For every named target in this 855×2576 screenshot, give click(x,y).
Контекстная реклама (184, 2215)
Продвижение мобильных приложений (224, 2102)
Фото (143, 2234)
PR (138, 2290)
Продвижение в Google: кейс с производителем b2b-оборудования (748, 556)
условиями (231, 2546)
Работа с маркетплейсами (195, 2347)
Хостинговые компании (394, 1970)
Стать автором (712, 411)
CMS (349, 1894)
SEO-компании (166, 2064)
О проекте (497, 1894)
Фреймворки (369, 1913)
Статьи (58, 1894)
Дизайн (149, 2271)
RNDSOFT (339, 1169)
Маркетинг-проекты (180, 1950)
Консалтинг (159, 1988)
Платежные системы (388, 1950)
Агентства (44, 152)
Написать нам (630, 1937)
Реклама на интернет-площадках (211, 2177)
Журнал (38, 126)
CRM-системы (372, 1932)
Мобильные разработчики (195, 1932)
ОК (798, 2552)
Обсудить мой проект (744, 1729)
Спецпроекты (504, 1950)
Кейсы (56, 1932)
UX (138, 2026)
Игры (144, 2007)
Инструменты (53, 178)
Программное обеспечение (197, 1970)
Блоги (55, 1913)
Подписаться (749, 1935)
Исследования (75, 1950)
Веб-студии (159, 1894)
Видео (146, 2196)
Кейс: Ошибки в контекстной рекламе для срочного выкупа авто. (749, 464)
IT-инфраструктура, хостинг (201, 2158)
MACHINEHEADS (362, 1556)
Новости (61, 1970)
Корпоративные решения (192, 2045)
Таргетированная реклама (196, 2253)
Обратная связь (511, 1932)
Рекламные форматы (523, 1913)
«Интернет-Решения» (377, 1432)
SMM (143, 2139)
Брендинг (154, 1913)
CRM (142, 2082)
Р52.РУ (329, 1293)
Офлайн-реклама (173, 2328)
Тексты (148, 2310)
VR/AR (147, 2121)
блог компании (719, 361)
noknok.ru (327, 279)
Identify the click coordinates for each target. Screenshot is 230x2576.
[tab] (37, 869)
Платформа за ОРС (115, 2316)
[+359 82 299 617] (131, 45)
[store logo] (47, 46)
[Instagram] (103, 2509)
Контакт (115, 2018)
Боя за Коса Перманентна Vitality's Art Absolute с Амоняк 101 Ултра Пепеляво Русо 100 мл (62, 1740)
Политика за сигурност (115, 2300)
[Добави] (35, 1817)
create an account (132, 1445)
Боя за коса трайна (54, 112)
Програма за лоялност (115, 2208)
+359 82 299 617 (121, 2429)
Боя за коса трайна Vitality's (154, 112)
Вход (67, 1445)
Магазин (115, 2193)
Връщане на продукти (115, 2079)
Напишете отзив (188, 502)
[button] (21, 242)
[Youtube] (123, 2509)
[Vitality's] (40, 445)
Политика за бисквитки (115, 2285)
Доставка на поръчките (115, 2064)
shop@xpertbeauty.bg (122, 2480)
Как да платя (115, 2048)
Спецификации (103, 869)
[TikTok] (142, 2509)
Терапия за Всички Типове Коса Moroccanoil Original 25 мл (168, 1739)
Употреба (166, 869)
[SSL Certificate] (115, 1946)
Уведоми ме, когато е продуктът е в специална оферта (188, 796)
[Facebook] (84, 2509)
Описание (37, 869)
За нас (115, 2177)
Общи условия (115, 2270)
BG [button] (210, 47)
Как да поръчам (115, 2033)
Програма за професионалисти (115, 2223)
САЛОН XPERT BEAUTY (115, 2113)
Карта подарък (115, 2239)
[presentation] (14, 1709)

*-*-*

Problem: When the material above is given again, every line must match it exactly.

Expected output:
For every named target in this 855×2576 screenshot, give click(x,y).
Контекстная реклама (184, 2215)
Продвижение мобильных приложений (224, 2102)
Фото (143, 2234)
PR (138, 2290)
Продвижение в Google: кейс с производителем b2b-оборудования (748, 556)
условиями (231, 2546)
Работа с маркетплейсами (195, 2347)
Хостинговые компании (394, 1970)
Стать автором (712, 411)
CMS (349, 1894)
SEO-компании (166, 2064)
О проекте (497, 1894)
Фреймворки (369, 1913)
Статьи (58, 1894)
Дизайн (149, 2271)
RNDSOFT (339, 1169)
Маркетинг-проекты (180, 1950)
Консалтинг (159, 1988)
Платежные системы (388, 1950)
Агентства (44, 152)
Написать нам (630, 1937)
Реклама на интернет-площадках (211, 2177)
Журнал (38, 126)
CRM-системы (372, 1932)
Мобильные разработчики (195, 1932)
ОК (798, 2552)
Обсудить мой проект (744, 1729)
Спецпроекты (504, 1950)
Кейсы (56, 1932)
UX (138, 2026)
Игры (144, 2007)
Инструменты (53, 178)
Программное обеспечение (197, 1970)
Блоги (55, 1913)
Подписаться (749, 1935)
Исследования (75, 1950)
Веб-студии (159, 1894)
Видео (146, 2196)
Кейс: Ошибки в контекстной рекламе для срочного выкупа авто. (749, 464)
IT-инфраструктура, хостинг (201, 2158)
MACHINEHEADS (362, 1556)
Новости (61, 1970)
Корпоративные решения (192, 2045)
Таргетированная реклама (196, 2253)
Обратная связь (511, 1932)
Рекламные форматы (523, 1913)
«Интернет-Решения» (377, 1432)
SMM (143, 2139)
Брендинг (154, 1913)
CRM (142, 2082)
Р52.РУ (329, 1293)
Офлайн-реклама (173, 2328)
Тексты (148, 2310)
VR/AR (147, 2121)
блог компании (719, 361)
noknok.ru (327, 279)
Identify the click coordinates for each target. Screenshot is 230x2576.
[tab] (37, 869)
Платформа за ОРС (115, 2316)
[+359 82 299 617] (131, 45)
[store logo] (47, 46)
[Instagram] (103, 2509)
Контакт (115, 2018)
Боя за Коса Перманентна Vitality's Art Absolute с Амоняк 101 Ултра Пепеляво Русо 100 мл (62, 1740)
Политика за сигурност (115, 2300)
[Добави] (35, 1817)
create an account (132, 1445)
Боя за коса трайна (54, 112)
Програма за лоялност (115, 2208)
+359 82 299 617 (121, 2429)
Боя за коса трайна Vitality's (154, 112)
Вход (67, 1445)
Магазин (115, 2193)
Връщане на продукти (115, 2079)
Напишете отзив (188, 502)
[button] (21, 242)
[Youtube] (123, 2509)
[Vitality's] (40, 445)
Политика за бисквитки (115, 2285)
Доставка на поръчките (115, 2064)
shop@xpertbeauty.bg (122, 2480)
Как да платя (115, 2048)
Спецификации (103, 869)
[TikTok] (142, 2509)
Терапия за Всички Типове Коса Moroccanoil Original 25 мл (168, 1739)
Употреба (166, 869)
[SSL Certificate] (115, 1946)
Уведоми ме, когато е продуктът е в специална оферта (188, 796)
[Facebook] (84, 2509)
Описание (37, 869)
За нас (115, 2177)
Общи условия (115, 2270)
BG [button] (210, 47)
Как да поръчам (115, 2033)
Програма за професионалисти (115, 2223)
САЛОН XPERT BEAUTY (115, 2113)
Карта подарък (115, 2239)
[presentation] (14, 1709)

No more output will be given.